Messi di fronte alla nostra coscienza, alla nostra interiorità, ci accorgiamo da soli che il peccato non è solo una realtà che riguarda gli altri, che macchia la vita degli altri, che chiede la lapidazione degli altri – questa pratica, per la verità, abbandonata nel Giudaismo contemporaneo a Gesù, pur rimanendo codificato dalla Legge di Mosè. Tocca anche noi, macchia anche noi, denuda anche noi.

Se ci fermassimo qui, questa pagina complessa e bellissima del Vangelo di Giovanni altro non sarebbe se non una amara constatazione della natura corrotta e incline al male dell’uomo, che pervade anche le guide religiose e politiche, che intacca chiunque. A Gesù interessa mettere in luce che c’è un modo cristiano di vivere la realtà del peccato: per gli scribi e i farisei, di ieri, di oggi e purtroppo anche di domani, quello che deve accadere a quella donna è chiarissimo. Colpa (commessa non da sola, se volessimo essere precisi, ma per gli accusatori non è una questione fondamentale), giudizio, condanna.

Per Gesù, il peccato rimane tale, ma non è tutta la vicenda di quella donna. Per Gesù, che scrive su quella terra da cui il Creatore aveva ricavato il primo uomo, il peccato non annulla la bontà dell’opera di Dio, non riesce a distruggere quell’immagine che ciascuno e ciascuna di noi porta impressa nel profondo del cuore. Il male toglie il nome e la dignità, occulta con abilità che quello che noi chiamiamo peccato non è un atto puntuale, ma è una storia, un processo, una strada che ci porta ad allontanarci da Dio e dalla via della vita. Gesù non fa diventare buono ciò che buono non è, ma suggerisce che ci può essere un futuro diverso, un finale diverso, un percorso diverso: le strade aperte nel deserto che riecheggiano nella pagina di Isaia diventano la nuova via che il peccatore, perdonato e convertito, può frequentare, grazie all’opera della misericordia di Dio.

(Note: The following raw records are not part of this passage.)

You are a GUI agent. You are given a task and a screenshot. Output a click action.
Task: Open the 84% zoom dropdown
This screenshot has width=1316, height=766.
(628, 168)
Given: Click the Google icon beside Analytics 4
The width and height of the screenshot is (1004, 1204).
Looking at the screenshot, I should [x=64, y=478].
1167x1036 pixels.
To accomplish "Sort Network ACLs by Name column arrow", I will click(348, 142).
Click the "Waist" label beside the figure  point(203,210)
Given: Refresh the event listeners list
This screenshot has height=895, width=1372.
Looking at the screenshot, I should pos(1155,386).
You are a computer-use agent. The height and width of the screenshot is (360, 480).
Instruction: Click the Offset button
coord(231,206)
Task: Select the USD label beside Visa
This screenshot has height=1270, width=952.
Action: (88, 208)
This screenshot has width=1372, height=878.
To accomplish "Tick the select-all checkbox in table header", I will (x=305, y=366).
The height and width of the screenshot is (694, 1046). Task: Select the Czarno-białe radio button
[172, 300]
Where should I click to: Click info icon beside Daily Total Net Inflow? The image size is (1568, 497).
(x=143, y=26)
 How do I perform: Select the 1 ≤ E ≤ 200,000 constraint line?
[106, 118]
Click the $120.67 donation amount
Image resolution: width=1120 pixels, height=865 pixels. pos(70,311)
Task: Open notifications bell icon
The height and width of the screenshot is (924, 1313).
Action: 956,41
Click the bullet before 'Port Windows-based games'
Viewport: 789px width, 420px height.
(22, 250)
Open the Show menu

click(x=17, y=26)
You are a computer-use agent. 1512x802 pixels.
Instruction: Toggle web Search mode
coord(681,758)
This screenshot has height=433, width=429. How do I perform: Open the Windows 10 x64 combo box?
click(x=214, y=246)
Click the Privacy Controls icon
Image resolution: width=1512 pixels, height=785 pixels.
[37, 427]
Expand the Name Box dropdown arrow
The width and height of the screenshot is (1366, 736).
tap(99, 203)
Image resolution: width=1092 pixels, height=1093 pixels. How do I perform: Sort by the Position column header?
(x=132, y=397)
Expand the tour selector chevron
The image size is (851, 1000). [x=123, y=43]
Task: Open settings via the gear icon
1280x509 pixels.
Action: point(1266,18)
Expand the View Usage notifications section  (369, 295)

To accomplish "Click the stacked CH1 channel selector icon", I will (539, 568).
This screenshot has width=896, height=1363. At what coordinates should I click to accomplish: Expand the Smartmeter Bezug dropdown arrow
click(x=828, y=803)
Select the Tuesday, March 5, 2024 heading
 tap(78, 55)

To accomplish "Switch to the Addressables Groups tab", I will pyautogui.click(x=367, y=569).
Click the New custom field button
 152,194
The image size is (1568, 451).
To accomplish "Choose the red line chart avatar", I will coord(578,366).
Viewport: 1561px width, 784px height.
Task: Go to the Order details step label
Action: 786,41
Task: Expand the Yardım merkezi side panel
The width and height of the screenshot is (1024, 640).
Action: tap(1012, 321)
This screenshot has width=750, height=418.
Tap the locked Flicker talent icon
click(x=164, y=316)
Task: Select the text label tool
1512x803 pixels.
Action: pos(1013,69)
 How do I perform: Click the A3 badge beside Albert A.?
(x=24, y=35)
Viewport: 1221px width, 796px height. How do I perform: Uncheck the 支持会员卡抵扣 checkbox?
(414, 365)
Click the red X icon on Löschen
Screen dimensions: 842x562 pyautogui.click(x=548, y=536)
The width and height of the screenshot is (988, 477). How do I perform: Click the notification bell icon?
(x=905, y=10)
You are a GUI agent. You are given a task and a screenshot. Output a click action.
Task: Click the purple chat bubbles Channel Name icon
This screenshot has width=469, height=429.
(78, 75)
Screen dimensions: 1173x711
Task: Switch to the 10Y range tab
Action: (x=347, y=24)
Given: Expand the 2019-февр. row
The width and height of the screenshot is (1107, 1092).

Per gli scribi e i farisei, è chiaro che Dio deve punire, deve giudicare, deve condannare: la Legge – che è un dono di Dio! – diventa lo strumento di tortura attraverso cui è possibile sbeffeggiare la dignità dell’uomo caduto. Per Gesù, è chiaro che Dio ama, che Dio perdona, che Dio rimette in piedi. Che Dio ricrea. Che Dio non condanna, perché sa che la paura porta al servilismo, non all’obbedienza dell’amore. «Rimasero soltanto loro due: la misera e la misericordia», scrive sant’Agostino, commentando questo episodio: vivere il peccato da cristiani significa sapere che, di fronte alla nostra miseria, alle nostre cadute, ai nostri fallimenti e alle nostre infedeltà, non c’è il giudizio degli altri – che spesso è rumoroso alle nostre orecchie – e neppure la condanna della Chiesa, ma anzitutto l’amore misericordioso di Dio. Quell’amore che la Chiesa è chiamata a dispensare instancabilmente e che diventa visibile, palpabile, vicino nelle persone che incontriamo, peccatori perdonati e amati come noi. Quell’amore che non scrive mai la parola “Fine” o la parola “Basta”, ma solo la parola: «Coraggio. Rialzati. Cammina di nuovo e non peccare più».